The film is primarily set in Georgia, with the main characters trying to flee to Tennessee. An aging senior non-commissioned officer (SNCO) of the United States Army comes into conflict with the local corrupt sheriff. When his son is imprisoned due to planted evidence, the NCO uses his vintage tank to liberate his son and his other imprisoned allies. He then tries to cross the state border to Tennessee. The NCO's wife has blackmailed the Governor of Tennessee into offering a proper extradition hearing to the fugitives.

==Plot==
U.S. Army Command Sergeant Major Zack Carey is about to retire from the military from his last post at a major U.S. Army base in rural Clemmons County, Georgia. Despite being offered the post of Sergeant Major of the Army, he insists he wishes to retire in peace with his family. Several years earlier, his older son had been killed in an Army training accident, and his relationship with his only surviving son, Billy, is strained. Zack's no-nonsense, unpretentious style of leadership quickly earns him a reputation as a tough but fair NCO, well-regarded for his compassion and integrity.
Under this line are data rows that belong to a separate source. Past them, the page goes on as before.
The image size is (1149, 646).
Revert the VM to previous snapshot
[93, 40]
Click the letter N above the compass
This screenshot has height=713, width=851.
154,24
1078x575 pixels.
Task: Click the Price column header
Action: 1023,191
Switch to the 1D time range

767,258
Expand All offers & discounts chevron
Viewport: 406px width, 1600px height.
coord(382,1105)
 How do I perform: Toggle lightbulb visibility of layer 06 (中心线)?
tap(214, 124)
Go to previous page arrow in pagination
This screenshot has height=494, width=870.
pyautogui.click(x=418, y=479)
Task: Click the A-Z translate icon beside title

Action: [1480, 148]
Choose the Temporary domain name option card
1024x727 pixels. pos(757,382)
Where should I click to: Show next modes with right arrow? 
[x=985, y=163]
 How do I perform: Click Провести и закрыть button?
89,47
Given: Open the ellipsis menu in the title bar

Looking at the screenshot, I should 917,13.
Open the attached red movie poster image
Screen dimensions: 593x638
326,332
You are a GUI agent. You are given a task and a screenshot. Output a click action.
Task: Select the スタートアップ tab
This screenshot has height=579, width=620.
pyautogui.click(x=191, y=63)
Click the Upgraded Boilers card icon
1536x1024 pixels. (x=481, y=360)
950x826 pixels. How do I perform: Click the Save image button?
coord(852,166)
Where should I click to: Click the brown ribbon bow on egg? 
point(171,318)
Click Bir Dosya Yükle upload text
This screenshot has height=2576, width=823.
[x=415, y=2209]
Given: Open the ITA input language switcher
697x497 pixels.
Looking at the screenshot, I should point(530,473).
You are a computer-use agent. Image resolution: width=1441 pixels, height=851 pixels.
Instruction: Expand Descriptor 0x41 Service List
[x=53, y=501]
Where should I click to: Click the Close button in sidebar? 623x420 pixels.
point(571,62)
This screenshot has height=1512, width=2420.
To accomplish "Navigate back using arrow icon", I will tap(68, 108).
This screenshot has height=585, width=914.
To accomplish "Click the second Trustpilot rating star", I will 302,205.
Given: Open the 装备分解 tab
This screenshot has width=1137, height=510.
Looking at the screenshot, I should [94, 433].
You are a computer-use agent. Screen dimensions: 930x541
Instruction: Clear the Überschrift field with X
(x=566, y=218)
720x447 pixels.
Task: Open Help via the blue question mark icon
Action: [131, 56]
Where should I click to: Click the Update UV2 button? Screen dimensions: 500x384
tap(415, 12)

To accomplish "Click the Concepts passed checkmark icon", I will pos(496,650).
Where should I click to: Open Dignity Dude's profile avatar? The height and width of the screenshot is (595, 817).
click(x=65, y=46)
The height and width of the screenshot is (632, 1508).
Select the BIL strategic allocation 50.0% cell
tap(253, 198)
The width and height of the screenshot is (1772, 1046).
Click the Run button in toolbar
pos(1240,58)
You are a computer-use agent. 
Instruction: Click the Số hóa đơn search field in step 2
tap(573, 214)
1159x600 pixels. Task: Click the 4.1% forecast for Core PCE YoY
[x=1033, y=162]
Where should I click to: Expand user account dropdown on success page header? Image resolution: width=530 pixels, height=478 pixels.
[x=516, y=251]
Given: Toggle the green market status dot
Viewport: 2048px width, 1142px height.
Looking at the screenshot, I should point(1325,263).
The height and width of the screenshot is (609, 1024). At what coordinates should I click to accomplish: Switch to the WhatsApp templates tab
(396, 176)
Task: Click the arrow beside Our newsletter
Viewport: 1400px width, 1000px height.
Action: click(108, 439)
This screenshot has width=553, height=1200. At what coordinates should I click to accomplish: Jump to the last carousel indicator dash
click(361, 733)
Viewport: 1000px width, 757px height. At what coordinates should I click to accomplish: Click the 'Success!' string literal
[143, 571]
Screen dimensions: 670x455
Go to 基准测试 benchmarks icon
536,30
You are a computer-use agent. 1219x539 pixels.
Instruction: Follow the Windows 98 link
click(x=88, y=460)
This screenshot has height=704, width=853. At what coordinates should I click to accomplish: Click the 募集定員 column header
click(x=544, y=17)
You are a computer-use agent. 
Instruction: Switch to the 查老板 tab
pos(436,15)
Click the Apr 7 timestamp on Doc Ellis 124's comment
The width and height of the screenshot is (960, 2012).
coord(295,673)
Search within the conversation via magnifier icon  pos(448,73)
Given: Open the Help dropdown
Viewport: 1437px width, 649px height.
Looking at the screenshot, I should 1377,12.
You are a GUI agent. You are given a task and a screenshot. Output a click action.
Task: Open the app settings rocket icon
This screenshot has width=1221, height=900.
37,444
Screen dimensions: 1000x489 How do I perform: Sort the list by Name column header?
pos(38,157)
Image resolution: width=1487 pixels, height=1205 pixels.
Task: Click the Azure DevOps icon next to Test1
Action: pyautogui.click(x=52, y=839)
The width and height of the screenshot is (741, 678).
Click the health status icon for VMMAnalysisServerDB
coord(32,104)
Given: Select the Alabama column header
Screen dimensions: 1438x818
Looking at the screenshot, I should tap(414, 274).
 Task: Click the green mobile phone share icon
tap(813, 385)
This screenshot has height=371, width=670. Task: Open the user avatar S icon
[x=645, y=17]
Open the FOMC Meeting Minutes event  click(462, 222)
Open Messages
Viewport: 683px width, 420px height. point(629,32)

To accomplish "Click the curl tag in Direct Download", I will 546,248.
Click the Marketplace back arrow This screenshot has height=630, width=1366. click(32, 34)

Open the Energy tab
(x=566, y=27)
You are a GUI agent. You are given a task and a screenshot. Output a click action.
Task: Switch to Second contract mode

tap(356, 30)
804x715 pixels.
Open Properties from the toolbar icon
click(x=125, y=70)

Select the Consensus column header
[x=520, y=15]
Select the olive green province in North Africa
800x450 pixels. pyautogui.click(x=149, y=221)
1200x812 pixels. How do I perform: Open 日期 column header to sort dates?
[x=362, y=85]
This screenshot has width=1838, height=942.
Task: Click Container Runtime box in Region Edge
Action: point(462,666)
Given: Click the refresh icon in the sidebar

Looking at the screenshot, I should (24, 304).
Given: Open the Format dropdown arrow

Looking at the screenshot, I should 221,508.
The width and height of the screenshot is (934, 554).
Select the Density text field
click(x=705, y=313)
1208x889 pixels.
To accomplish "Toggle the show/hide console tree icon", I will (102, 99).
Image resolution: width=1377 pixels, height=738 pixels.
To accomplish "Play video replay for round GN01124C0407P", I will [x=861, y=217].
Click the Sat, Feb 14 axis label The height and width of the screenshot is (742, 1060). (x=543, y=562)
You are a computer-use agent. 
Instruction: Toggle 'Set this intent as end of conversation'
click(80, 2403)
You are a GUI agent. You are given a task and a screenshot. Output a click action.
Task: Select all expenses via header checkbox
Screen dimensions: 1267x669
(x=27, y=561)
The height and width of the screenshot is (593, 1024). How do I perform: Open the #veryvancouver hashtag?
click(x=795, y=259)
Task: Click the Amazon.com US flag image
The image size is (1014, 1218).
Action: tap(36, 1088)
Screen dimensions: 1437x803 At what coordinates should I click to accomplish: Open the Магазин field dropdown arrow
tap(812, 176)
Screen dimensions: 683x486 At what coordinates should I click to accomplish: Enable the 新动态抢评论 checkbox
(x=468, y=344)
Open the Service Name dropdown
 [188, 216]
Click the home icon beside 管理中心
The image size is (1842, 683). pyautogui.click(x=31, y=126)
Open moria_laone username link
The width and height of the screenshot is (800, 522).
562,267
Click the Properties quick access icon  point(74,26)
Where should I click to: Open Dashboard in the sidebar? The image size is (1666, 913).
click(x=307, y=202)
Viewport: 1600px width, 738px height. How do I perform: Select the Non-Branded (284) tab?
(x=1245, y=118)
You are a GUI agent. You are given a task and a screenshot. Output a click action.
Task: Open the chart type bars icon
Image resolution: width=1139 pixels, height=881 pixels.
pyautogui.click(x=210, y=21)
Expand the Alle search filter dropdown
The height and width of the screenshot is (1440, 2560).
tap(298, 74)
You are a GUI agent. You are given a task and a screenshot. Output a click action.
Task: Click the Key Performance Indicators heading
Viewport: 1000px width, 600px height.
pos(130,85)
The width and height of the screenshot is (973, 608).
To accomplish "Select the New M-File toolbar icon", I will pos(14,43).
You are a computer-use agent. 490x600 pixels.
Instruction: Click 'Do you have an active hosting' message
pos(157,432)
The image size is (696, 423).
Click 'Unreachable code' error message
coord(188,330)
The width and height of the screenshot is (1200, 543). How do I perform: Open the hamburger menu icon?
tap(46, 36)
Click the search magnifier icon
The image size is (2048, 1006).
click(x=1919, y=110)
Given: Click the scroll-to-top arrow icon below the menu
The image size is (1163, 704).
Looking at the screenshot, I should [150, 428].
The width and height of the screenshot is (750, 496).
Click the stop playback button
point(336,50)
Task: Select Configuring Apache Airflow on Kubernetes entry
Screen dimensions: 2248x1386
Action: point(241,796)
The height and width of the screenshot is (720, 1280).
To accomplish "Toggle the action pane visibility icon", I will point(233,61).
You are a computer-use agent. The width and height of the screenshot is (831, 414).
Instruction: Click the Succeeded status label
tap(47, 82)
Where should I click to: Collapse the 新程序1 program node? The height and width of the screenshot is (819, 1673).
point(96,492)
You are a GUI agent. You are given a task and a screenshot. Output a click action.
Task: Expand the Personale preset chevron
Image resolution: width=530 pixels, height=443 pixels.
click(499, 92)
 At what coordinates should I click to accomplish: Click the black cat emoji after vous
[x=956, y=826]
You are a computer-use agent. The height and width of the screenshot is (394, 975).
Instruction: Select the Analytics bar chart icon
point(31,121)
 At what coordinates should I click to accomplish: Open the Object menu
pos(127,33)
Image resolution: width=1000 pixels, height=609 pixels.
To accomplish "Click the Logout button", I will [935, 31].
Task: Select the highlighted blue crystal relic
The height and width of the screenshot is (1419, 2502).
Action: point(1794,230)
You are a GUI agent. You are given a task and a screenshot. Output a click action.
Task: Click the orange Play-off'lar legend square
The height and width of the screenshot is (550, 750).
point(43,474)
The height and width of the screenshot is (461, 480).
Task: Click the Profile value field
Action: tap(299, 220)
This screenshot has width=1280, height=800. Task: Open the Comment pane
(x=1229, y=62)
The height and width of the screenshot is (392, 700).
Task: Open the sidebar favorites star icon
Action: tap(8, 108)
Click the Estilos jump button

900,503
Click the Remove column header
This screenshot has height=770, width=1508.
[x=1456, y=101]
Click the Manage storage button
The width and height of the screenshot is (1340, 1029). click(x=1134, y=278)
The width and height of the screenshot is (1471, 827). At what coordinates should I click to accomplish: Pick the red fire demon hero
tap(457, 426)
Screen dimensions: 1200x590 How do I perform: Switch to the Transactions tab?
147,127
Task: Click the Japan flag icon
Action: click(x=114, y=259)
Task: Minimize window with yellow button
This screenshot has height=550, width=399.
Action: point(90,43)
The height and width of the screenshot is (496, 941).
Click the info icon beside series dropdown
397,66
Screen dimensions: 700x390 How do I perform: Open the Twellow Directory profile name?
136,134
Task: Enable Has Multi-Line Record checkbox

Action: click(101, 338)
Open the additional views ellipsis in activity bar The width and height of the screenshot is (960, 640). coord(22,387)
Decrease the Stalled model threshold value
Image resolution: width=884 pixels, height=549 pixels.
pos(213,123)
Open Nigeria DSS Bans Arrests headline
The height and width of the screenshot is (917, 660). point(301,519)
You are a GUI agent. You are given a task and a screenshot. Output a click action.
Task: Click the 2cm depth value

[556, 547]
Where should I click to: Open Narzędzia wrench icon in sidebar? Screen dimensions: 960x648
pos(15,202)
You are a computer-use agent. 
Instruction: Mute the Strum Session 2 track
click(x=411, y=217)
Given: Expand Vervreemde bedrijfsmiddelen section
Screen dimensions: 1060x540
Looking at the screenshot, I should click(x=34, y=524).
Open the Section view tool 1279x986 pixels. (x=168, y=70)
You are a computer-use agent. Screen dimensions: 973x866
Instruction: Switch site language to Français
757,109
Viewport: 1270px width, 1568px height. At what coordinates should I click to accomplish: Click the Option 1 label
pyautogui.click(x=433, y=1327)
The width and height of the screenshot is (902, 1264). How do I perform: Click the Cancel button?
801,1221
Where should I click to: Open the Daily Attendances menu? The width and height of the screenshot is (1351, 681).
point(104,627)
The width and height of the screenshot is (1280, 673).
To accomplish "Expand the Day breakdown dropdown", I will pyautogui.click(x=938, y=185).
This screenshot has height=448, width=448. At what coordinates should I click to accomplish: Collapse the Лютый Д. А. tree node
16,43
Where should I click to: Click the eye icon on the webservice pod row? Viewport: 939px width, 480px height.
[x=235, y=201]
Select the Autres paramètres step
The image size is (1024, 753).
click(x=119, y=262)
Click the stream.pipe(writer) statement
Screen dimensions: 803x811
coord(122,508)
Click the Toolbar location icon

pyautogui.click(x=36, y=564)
Zack owns a vintage Sherman tank that he's restored with his younger son's help, and he drives it for parades and other public events. While visiting an off-base bar, he meets a young woman named Sarah. Observing their conversation, the local deputy sheriff, Euclid Baker orders Sarah to get back to work, insulting her and then slapping her. Carey intervenes and subdues the deputy.

Sarah had been forced into prostitution by Cyrus Buelton, the corrupt sheriff, who tries to arrest Carey but has no jurisdiction while Carey is on the base. Discovering that Billy attends school off-post, Buelton plants marijuana in his locker and arrests him. Zack seeks a truce and Sheriff Buelton offers to drop the charges for a hefty bribe equal to Carey's retirement savings. Zack considers the deal, but his wife, LaDonna refuses to take part in "good old boy" justice and calls a lawyer. The lawyer is thrown into jail himself on trumped-up contempt of court charges, Billy is put on trial without benefit of counsel and sentenced to several years of hard labor. Carey gives Buelton the bribe money, but Buelton refuses to release his son, stating the bribe is just insurance against "accidentally" being shot or being raped by other inmates, and only for a short period of time.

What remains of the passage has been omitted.